# Inverse Laplace Transform

1. Jan 26, 2012

### sandy.bridge

1. The problem statement, all variables and given/known data
Hello all,
Having difficulty with this one question that involves complex roots. Here it is:
$$F(s)=\frac{s+3}{s^3+3s^2+6s+4}$$
I tried two different ways to tackle it. First method I divided it right away:
$$F(s)=\frac{s+3}{s^3+3s^2+6s+4}\rightarrow{s^2+6-\frac{14}{s+3}}$$
Is there some sort of approach to something like s^2? I have not taken a differential equations course, and this is in one of my classes for modelling circuits.
If I decide not to do it this way, I can break it up via partial fractions:
$$F(s)=\frac{s+3}{s^3+3s^2+6s+4}=\frac{s+3}{(s+1)(s+1-\sqrt{3}j)(s+1+\sqrt{3}j)}=\frac{A}{s+1}+\frac{B}{s+1-\sqrt{3}j}+\frac{C}{s+1+\sqrt{3}j}$$
where j is a complex number.
Thus,
$$A(s^2+2s+4)+B(s+1)(s+1+\sqrt{3}j)+C(s+1)(s+1-\sqrt{3}j)=s+3$$
$$As^2+Bs^2+Cs^2=A+B+C=0$$
The part that I do not know how to do is from here.
Would it be:
$$2As+2Bs+2Cs+j\sqrt{3}Bs+j\sqrt{3}Cs=s$$
or are the complex numbers treated separetely?

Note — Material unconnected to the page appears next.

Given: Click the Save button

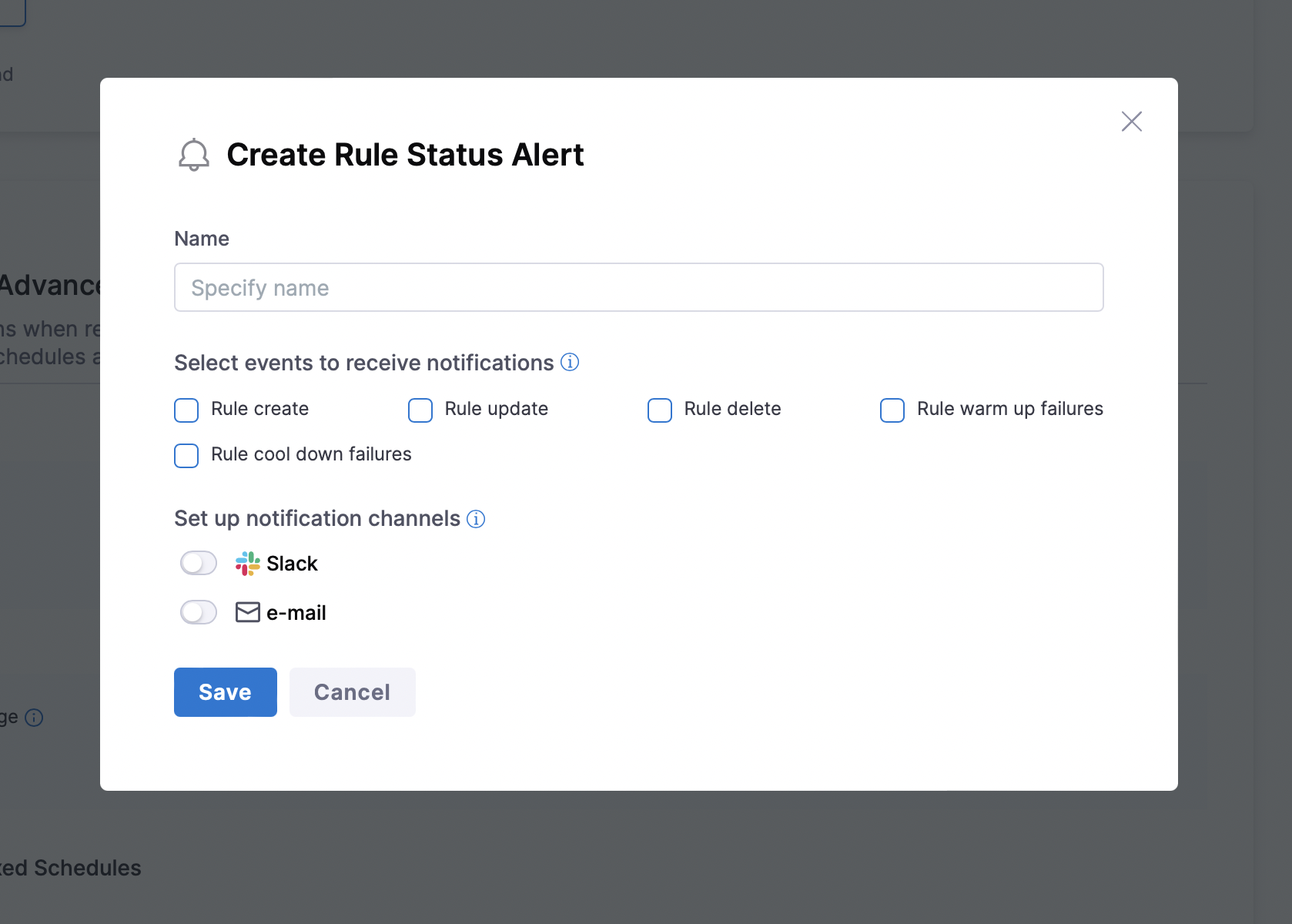Looking at the screenshot, I should tap(225, 692).
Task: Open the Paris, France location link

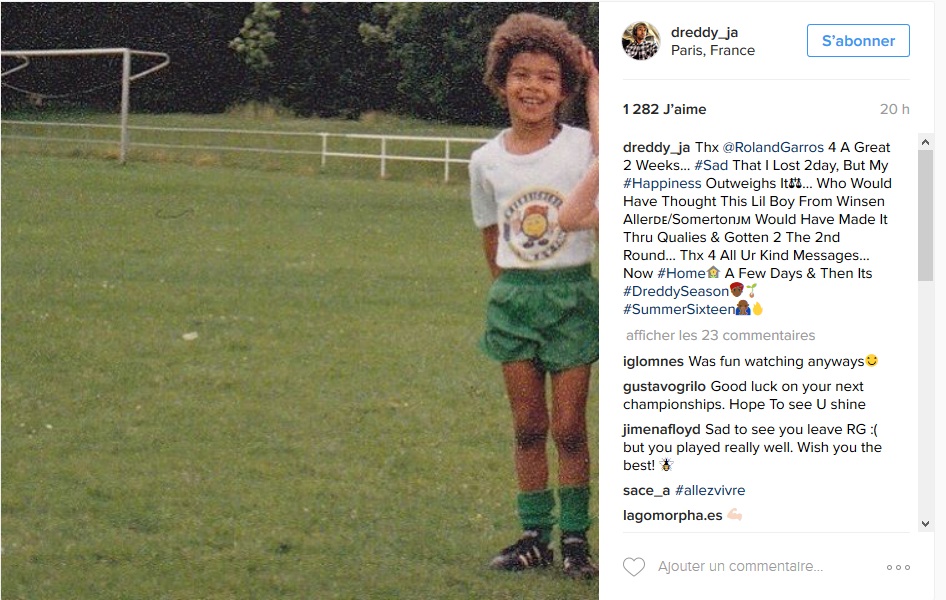Action: pyautogui.click(x=713, y=51)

Or is there an easier way, altogether?

Last edited: Jan 26, 2012
2. Jan 26, 2012

### sandy.bridge

got it. Solved via matrix for A, B, C

3. Jan 26, 2012

### vela

Staff Emeritus
Generally, I try to avoid imaginary numbers if I can. Factors of j are just like mistakes waiting to happen. I'd instead expand it as
$$F(s) = \frac{s+3}{s^3+3s+6s+4} = \frac{A}{s+1}+\frac{Bs + C}{s^2+2s+4}$$which leads to
$$s+3 = A(s^2+2s+4) + (Bs+C)(s+1)$$

4. Jan 26, 2012

### Staff: Mentor

Edit: vela beat me to the punch!

Breaking the denominator into all linear factors seems like it might be the harder way to go. You can factor s3 + 3s2 + 6s + 4 into (s + 1)(s2 + 2s + 4).

When you use partial fractions, you'll be solving for constants A, B, and C so that
$$\frac{s + 3}{s^3 + 3s^2 + 6s + 4} = \frac{A}{s+1} + \frac{Bs + C}{s^2 + 2s + 4}$$

That last denominator can be rewritten as s2 + 2s + 1 + 3 = (s + 1)2 + (√3)2, if need be, which lends itself to a trig substitution.